Economia

Tassa di soggiorno, record di incassi ma polemiche accese

Redazione
 
Tassa di soggiorno, record di incassi ma polemiche accese
La tassa di soggiorno continua a far discutere e si conferma uno dei temi più caldi della finanza pubblica italiana. Nata come imposta di scopo, destinata a migliorare i servizi turistici e la valorizzazione dei territori, è ormai diventata una voce di bilancio di rilievo per i Comuni, tanto da trasformarsi in un vero e proprio “tesoro” fiscale. Secondo le ultime proiezioni, nel 2025 gli incassi toccheranno un nuovo massimo storico di 1 miliardo e 186 milioni di euro, con un balzo del 15,8% rispetto all’anno precedente. E le stime per il 2026 parlano già di 1,3 miliardi, spinti dall’aumento delle tariffe e dall’estensione dei periodi di applicazione.

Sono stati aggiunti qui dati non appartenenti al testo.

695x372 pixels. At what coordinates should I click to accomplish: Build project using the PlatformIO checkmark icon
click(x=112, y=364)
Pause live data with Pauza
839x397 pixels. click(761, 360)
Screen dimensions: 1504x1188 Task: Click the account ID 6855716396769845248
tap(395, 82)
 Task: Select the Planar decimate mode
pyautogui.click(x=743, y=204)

Tassa di soggiorno, record di incassi ma polemiche accese

Una crescita che lascia impressionati se si pensa che nel 2011, primo anno di adozione, i soli 13 Comuni che introdussero la tassa incassarono appena 77 milioni. Dopo la battuta d’arresto dovuta alla pandemia, con i minimi storici del 2020 e 2021 (192 e 263 milioni), il gettito è esploso nel 2022, superando i 628 milioni e inaugurando una ripresa vertiginosa.

La nuova miccia delle polemiche è la misura contenuta nel decreto “anticipi”, che proroga l’aumento dell’imposta ma stabilisce che il 30% del gettito aggiuntivo venga destinato al bilancio statale per finanziare il fondo per l’inclusione delle persone con disabilità e quello per l’assistenza ai minori. Un obiettivo dichiaratamente sociale, ma che molti enti locali e operatori considerano una “sottrazione indebita” di risorse ai territori.

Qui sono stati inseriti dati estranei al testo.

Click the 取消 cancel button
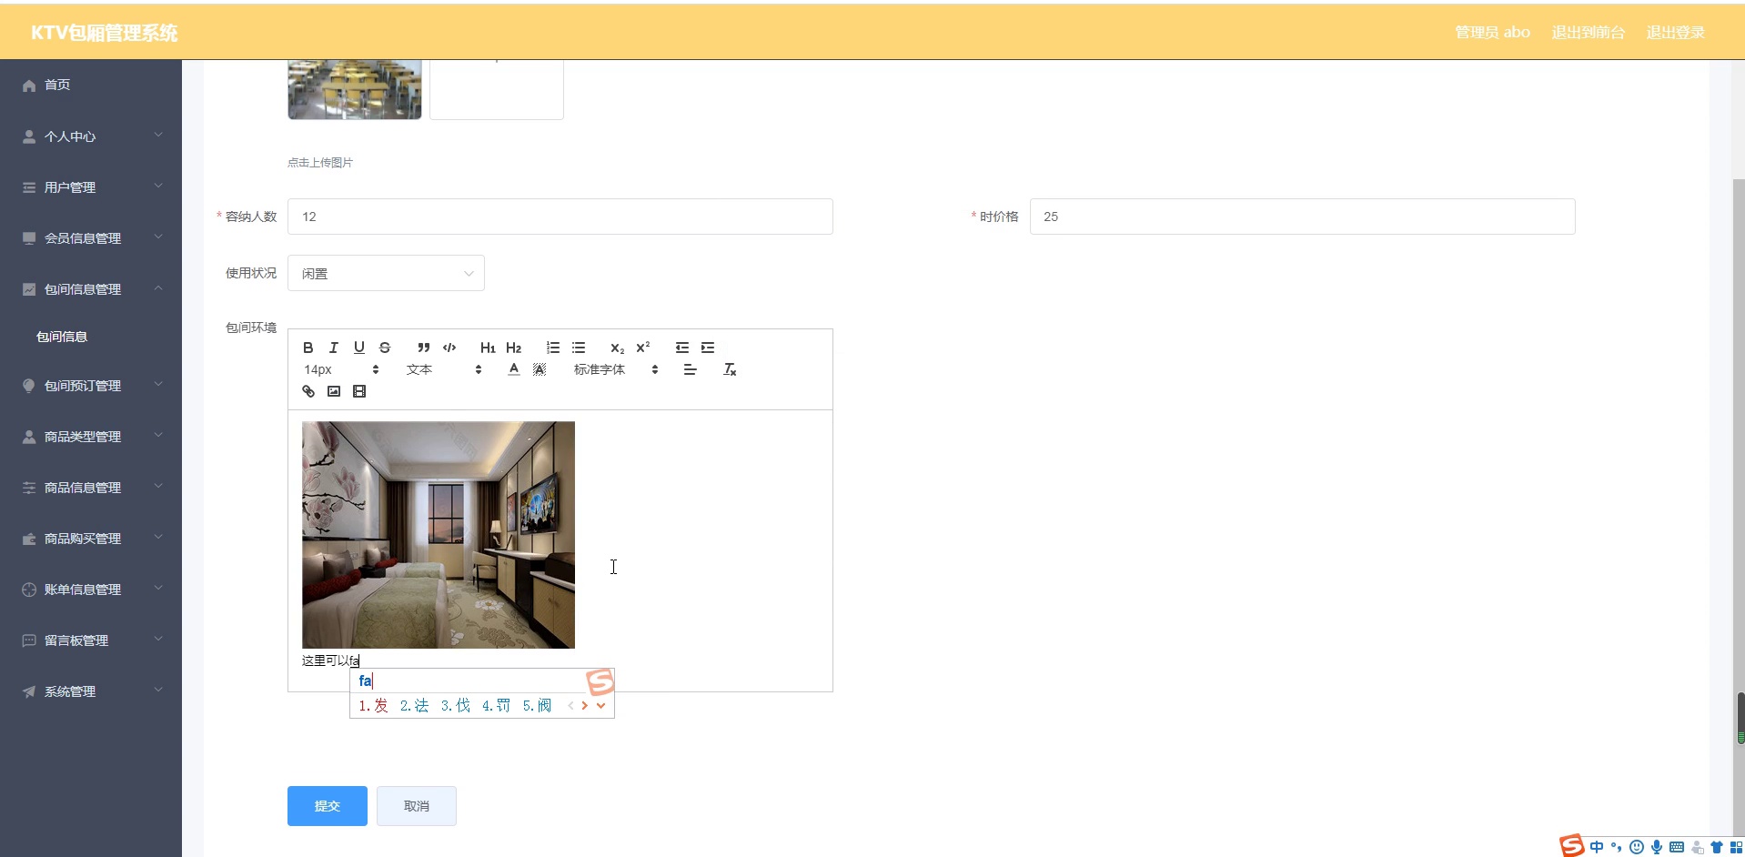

Durissima la reazione dell’ANCI, con il presidente Gaetano Manfredi
che parla di una “soluzione tampone” priva di certezza nei numeri. Secondo Manfredi, il Governo “scarica sui bilanci comunali una spesa che spetta allo Stato”, riferendosi ai servizi per minori e disabili. L’imposta di soggiorno, sottolinea, “non può diventare il bancomat dello Stato per coprire costi non di competenza comunale”.

Anche il Partito Democratico si schiera contro la misura. La deputata Silvia Roggiani denuncia che “il turismo genera ricchezza che finisce allo Stato, mentre ai Comuni restano i costi e gli effetti dell’overtourism”. La vice capogruppo Simona Bonafè definisce la scelta “un grave errore”, perché sottrae ai Comuni fondi destinati a servizi e sviluppo locale.

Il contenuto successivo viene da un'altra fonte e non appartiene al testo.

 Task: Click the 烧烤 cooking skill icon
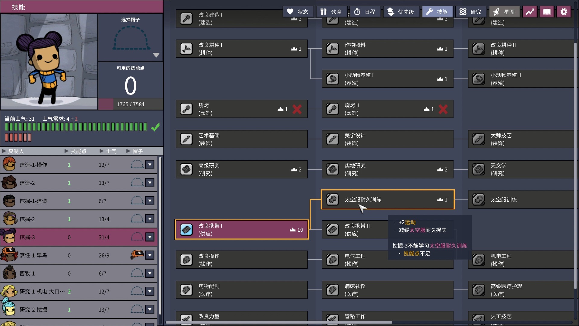point(186,109)
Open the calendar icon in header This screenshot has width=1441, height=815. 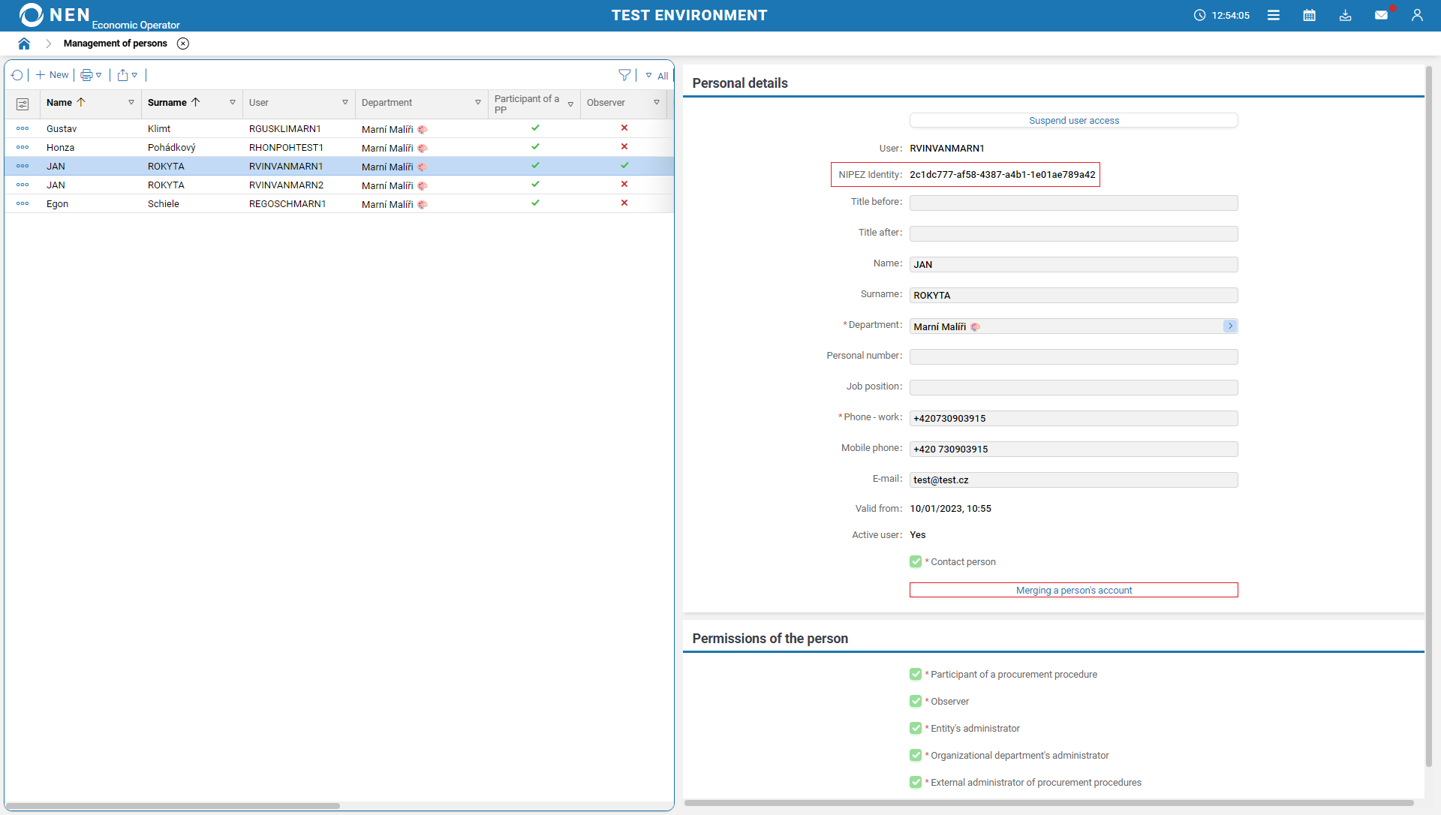coord(1309,15)
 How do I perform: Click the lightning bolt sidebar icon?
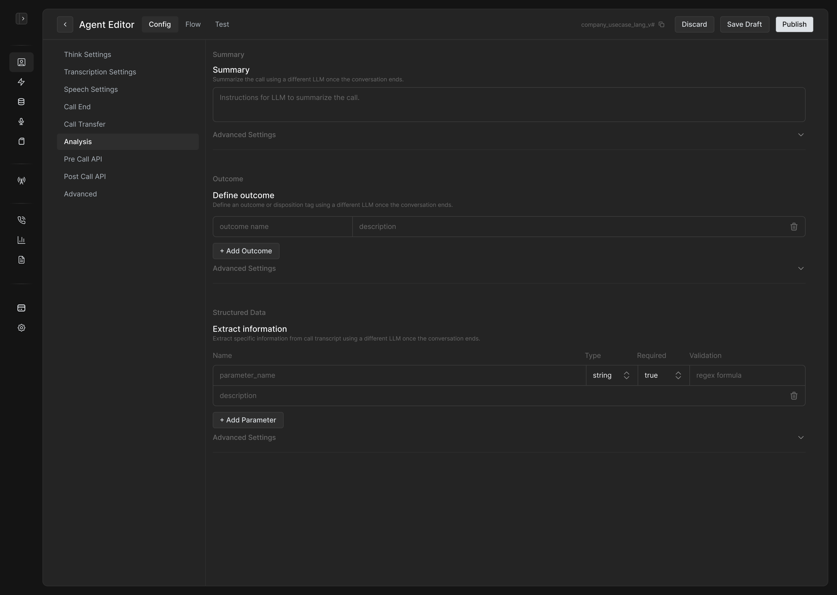pos(21,82)
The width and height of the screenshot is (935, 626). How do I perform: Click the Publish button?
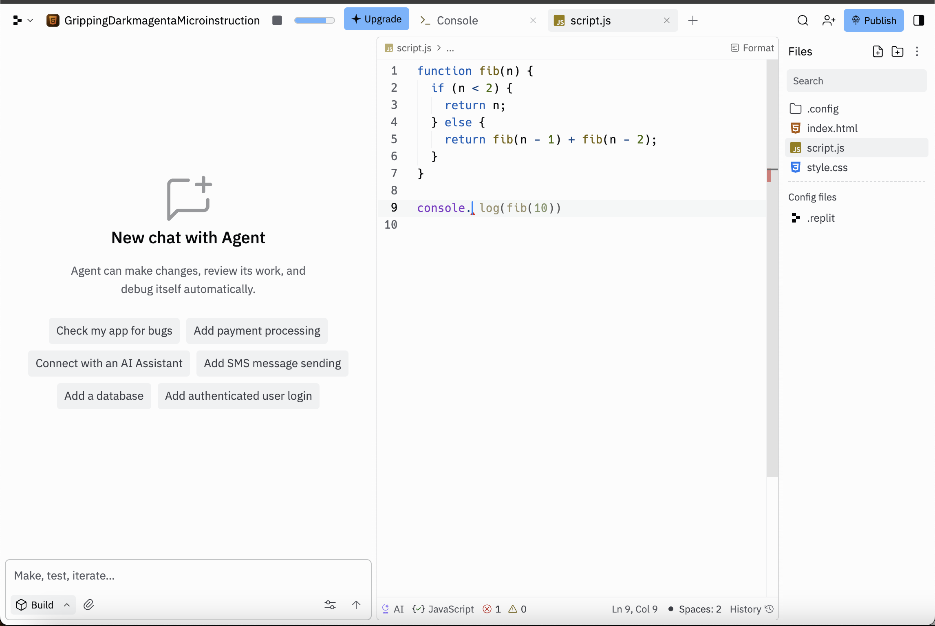[873, 20]
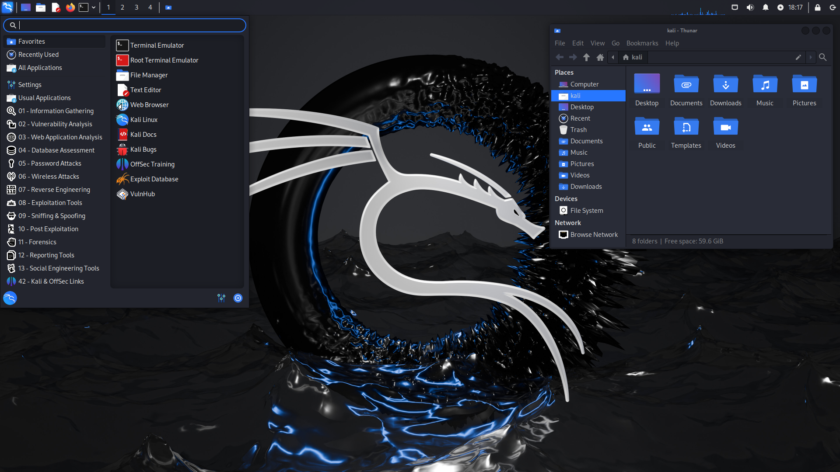The width and height of the screenshot is (840, 472).
Task: Toggle path bar edit pencil
Action: [x=798, y=57]
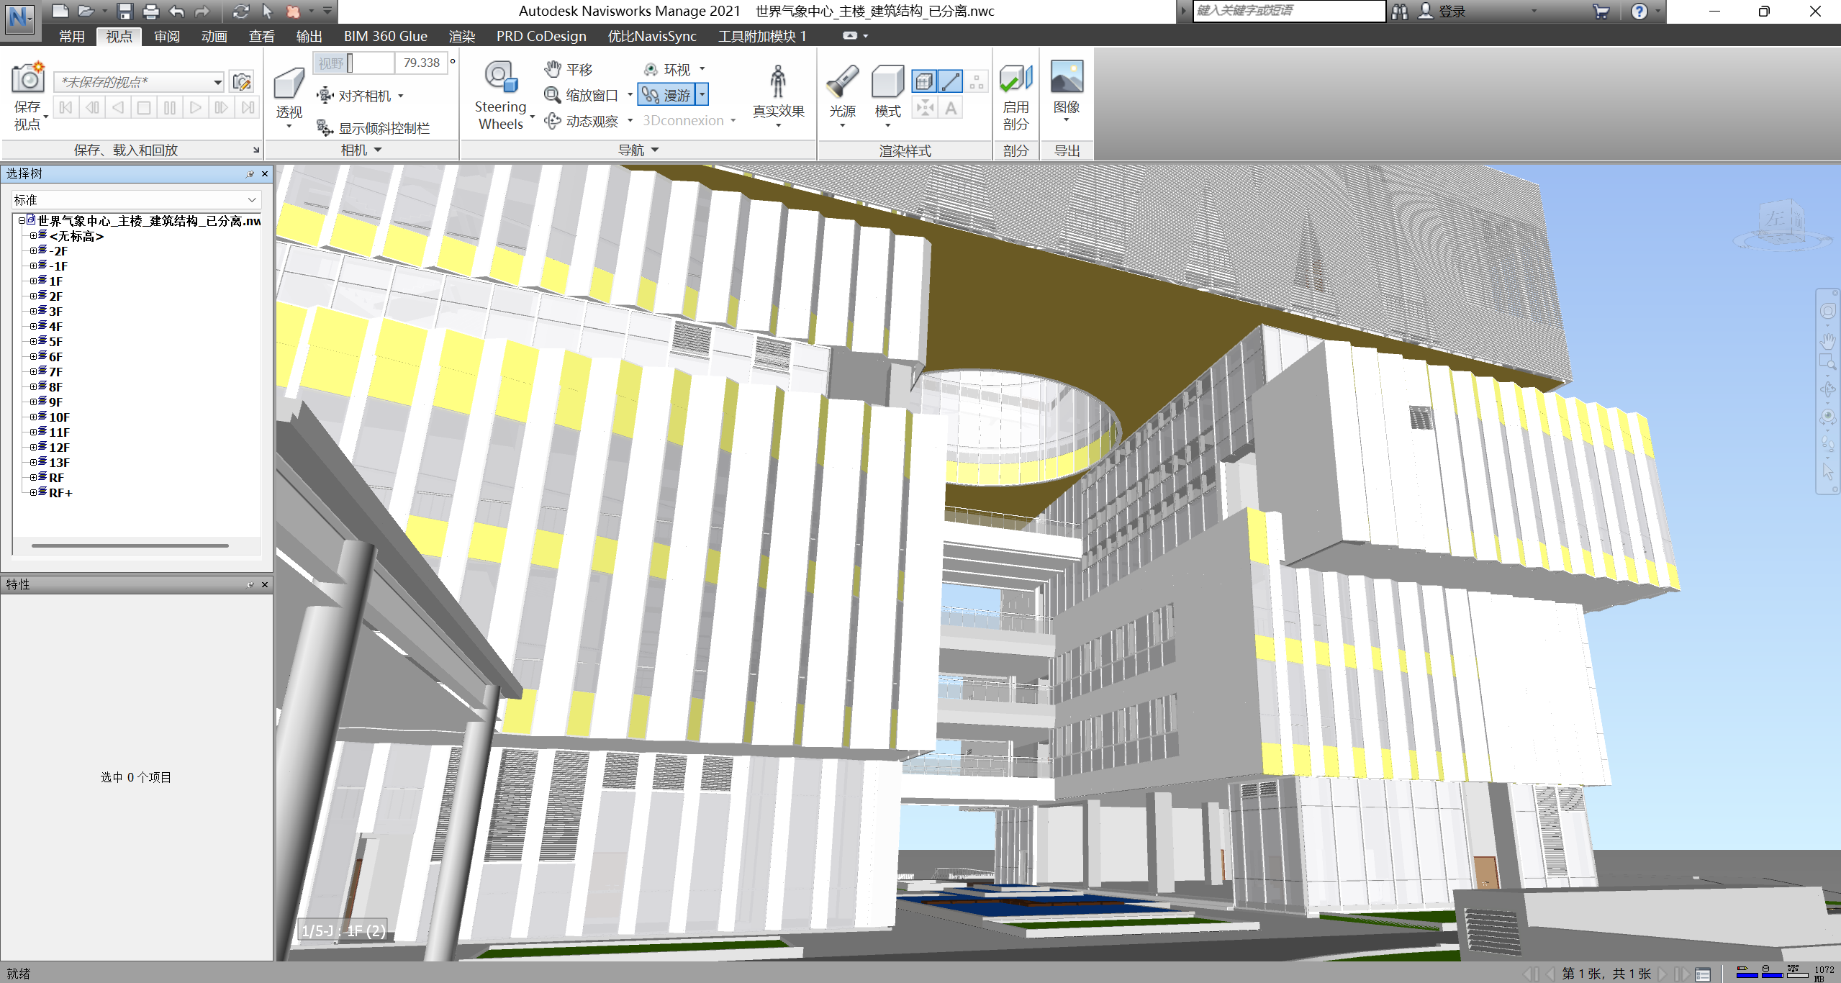Click Show Tilt Bar (显示倾斜控制栏)

tap(374, 128)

A unirsi al fronte del no sono anche le associazioni di categoria. Per Vittorio Messina, presidente di Assoturismo Confesercenti (in foto), il provvedimento è “assurdo”, soprattutto in una fase di stagnazione della domanda interna. La tassa, aggiunge, “è ormai diventata un’imposta sui turisti, una sorta di addizionale sulle presenze, invece che uno strumento per migliorare l’offerta”.

Sulla stessa linea Federalberghi, che chiede di destinare una parte del gettito alla riqualificazione delle strutture ricettive e alla riduzione degli oneri amministrativi che gravano sugli operatori incaricati della riscossione. “La tassa di soggiorno era nata per finanziare investimenti turistici - ricordano gli albergatori -ma di questi investimenti, finora, se ne sono visti pochissimi”.

Infine, si aggiunge la voce dei consumatori. Il Codacons parla di “mancanza di trasparenza” nella gestione dei fondi e teme che gli introiti vengano usati per coprire buchi di bilancio, in contrasto con la normativa che ne vincola la destinazione a scopi turistici. “Un aumento dell’imposta - avverte l’associazione -rappresenterebbe un danno per il turismo e per l’immagine del Paese”.